Exponential Choices
27 April 2025
I was recently hired to work on a project that involved porting visual novels to consoles. While I can’t write about those works in detail, thank you NDA’s, I did want to get down a few words about testing a route heavy visual novel, and wrangling with exponential numbers.
The scenario is, we’re far enough into development that I know the script interpreter is generally going to do a good job, and will perform like the original did the majority of the time. My goal is to hunt down the edge cases, find the weird routes and choice combos that lead to a lock up, or result in some odd unwanted behaviour. As one person, that’s a daunting task, so I turn to automation.
For clarity, I’m going to refer to choices and options a lot. When I say choice, I’m talking about when the game will present any number of options for the player to choose from. E.g. a choice might present a menu containing three different options. A route will be a complete path from A to B, of which any number of different choices will be made in between.
The plan is to create an AI player that will run on consoles, testing the game for me. The idea is simple, I set a start point, and an end point, e.g. the start and end of a chapter. The AI player will then auto advance through the game, until it reaches a choice. It’ll check if it’s ever reached this choice before in any previous runs, if not, it’ll make a Save State, and then take the first unused option available to it.
Once it reaches the predetermined endpoint it would mark the run as a success, load the most recent save state, and take the next unused option. This is repeated until all the options in the choice have been tested.
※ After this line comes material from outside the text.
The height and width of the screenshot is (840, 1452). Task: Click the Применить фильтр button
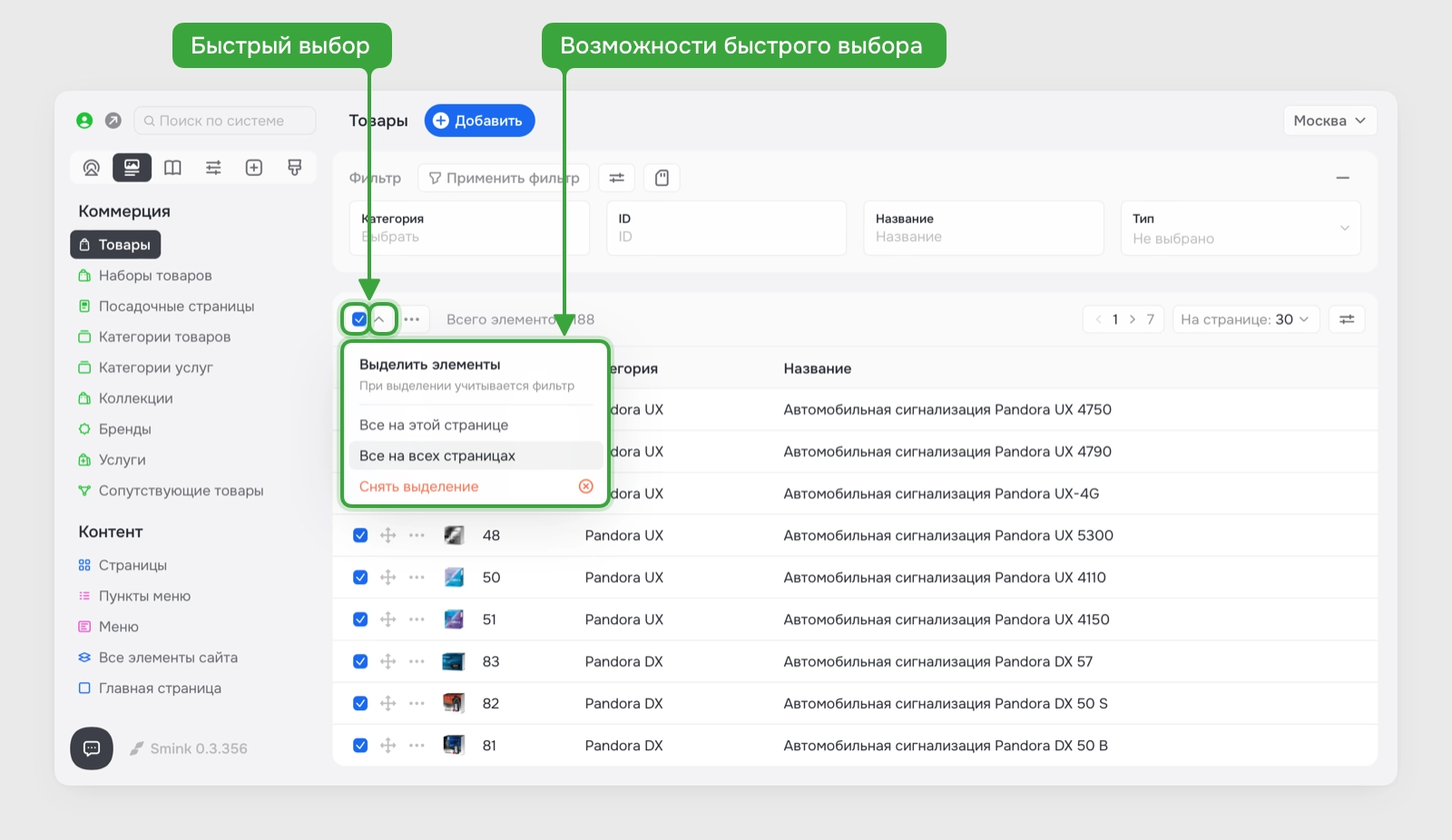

It would then move one Save State back, and repeat the process, working itself backwards across all potential routes.
A demonstration of this back to front testing in action.
The theory seems sound enough to me. If left to run this would eventually check all possible route combos. Great! I set it up, and test it’s working on a small section of three separate choices, each with five options. It’s at this point I realise how stupid this approach is.
Assuming that each unique route takes an average of one second to complete, you’re looking at one hundred and twenty-five seconds. Just over two minutes. Not so bad, I’ve got two minutes to spare. Except these first three choices cover roughly thirty seconds of gameplay. A full chapter can be upwards of an hour, and contain many more choices. When I did my first test of the whole game it took roughly one to two minutes to complete, even with text and animation skipping enabled etc.
Ahh crap. Maybe it’s not so bad? It might scale better than I think! What if it takes twenty-four hours to test all routes? That’s a lot of time, but for full route coverage it would be worth it. I did some quick maths. Assuming that we have at least ten choices, each with five options, that’s over nine million unique routes. At one second per route that’s over one hundred days; and since my AI player takes up to two minutes per route and has considerably more choices… Well, that’s not viable.
So what’s the solution? I don’t know! Maybe an army of testers or a better more efficient testing speed? What I ended up doing was tweaking the AI player to now pick a random option when it reached a choice. It would still favour options it hadn’t taken before, choosing randomly from the list of least used options, but it no longer stepped back state by state to one hundred percent test each route. It did mean that since it ran a new route completely when reaching the end, I could leave it running overnight on various devices, and fully test a much larger and varied number of routes from beginning to end; instead of how the old AI Player would have handled it, which due to working backwards was frontloading all the testing of choices near the end of a route.
New random routes, played end to end. I've skipped showing the move through the route as it was less important.
Does it cover everything? No, but it tests a lot. Ultimately, this ended up working great for me, and did help track down a variety of bugs! So not a waste of time! It was useful being able to leave it running on a console, while continuing the port work, and checking in every now and then to see if it had locked up.
I would have liked to have learned more about how devs are testing their larger scale visual novels, especially ones filled with many choices and routes. Asking other dev friends, their answer mostly focused on exhaustive personal testing, followed by post release bug fixes for anything missed! My own searches have led to very little writing on the testing for variable heavy visual novels, but it’s likely I just don’t know what to look for! If you do, let me know!